農水省、福島の営農再開支援に向け個別訪問調査

2016年11月29日

 農林水産省は11月28日、福島県の原子力被災12市町村(田村市、南相馬市、川俣町、広野町、楢葉町、富岡町、川内村、大熊町、双葉町、浪江町、葛尾村、飯舘村)の営農再開を支援するために実施した個別訪問による調査結果を発表した。7~11月に522人の農業者から回答を得た。12市町村のうち、田村市、広野町、楢葉町、川内村の4市町村は避難指示が既に解除されている。
 調査結果によると、帰還済みが222人、無回答が12人、帰還前の288人のうち、帰還を考えているのは180人(63%)だった。
 営農再開の状況・意向については、「営農再開済み」が322人(62%)、「営農再開を希望」は122人(23%)、「未定」が15人(3%)、「再開せず」が63人(12%)で、さらに、「営農再開を希望」と「営農再開済み」と回答したのは、避難指示解除区域では95%、避難指示解除準備区域では94%、居住制限区域では78%、帰還困難区域では54%となっている。
 また、農地管理の意向については、無回答の53人を除き、「拡大」が139人(30%)、「現状維持」が196人(42%)、「縮小」が30人(6%)、「営農中止」が104人(22%)で、「拡大」と「現状維持」の回答は、避難指示解除区域では83%、避難指示解除準備区域では77%、居住制限区域では61%、帰還困難区域では37%だった。
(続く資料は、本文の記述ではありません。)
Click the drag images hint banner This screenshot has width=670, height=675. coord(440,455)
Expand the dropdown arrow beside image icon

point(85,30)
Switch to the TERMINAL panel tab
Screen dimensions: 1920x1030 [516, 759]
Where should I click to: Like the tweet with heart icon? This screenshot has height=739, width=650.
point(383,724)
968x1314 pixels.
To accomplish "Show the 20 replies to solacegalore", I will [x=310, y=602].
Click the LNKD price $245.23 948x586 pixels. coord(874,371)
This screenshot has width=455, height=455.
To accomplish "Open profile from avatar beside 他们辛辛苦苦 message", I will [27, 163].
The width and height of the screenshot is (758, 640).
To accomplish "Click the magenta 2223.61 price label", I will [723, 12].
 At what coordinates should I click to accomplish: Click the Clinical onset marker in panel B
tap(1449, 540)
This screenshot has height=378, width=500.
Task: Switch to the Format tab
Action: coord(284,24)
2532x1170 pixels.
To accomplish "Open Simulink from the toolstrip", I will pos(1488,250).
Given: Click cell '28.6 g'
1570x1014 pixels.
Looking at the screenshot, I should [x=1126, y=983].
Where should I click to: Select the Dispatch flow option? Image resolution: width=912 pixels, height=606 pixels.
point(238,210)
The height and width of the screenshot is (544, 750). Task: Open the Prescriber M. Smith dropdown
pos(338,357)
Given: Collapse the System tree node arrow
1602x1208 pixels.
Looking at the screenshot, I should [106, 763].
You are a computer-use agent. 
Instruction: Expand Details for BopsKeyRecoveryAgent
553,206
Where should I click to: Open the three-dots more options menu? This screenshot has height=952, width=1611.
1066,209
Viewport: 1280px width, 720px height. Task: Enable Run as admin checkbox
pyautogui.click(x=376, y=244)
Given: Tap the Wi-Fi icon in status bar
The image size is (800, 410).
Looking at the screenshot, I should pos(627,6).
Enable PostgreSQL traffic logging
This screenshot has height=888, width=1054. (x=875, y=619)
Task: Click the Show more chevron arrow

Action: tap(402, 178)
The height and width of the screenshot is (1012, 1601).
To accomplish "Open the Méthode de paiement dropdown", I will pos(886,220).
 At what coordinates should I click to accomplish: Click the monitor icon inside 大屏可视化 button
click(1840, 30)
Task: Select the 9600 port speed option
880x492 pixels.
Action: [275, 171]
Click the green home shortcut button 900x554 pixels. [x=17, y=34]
 営農再開後の販売状況については、未再開の200人と無回答の61人を除き、「震災前の5割以下」が134人(51%)、「減少しているが震災前の5割以上」が56人(21%)、「同等・増えている」が71人(27%)となっており、営農再開に向けた意見・要望では、個人や小規模でも対象となる補助事業の創設、風評対策や販路確保への支援、担い手不足や雇用労働力確保への支援が多かった。
 農林水産省では今回の結果を踏まえ、(1)意見・要望のフォローアップ(2)国の第二次補正予算で措置された「原子力被災12市町村農業者支援事業」の利用促進(3)風評対策の検討(4)集落営農の育成、活動や生産面の課題解決支援――等を通じて、12市町村の農業の復興を図っていく。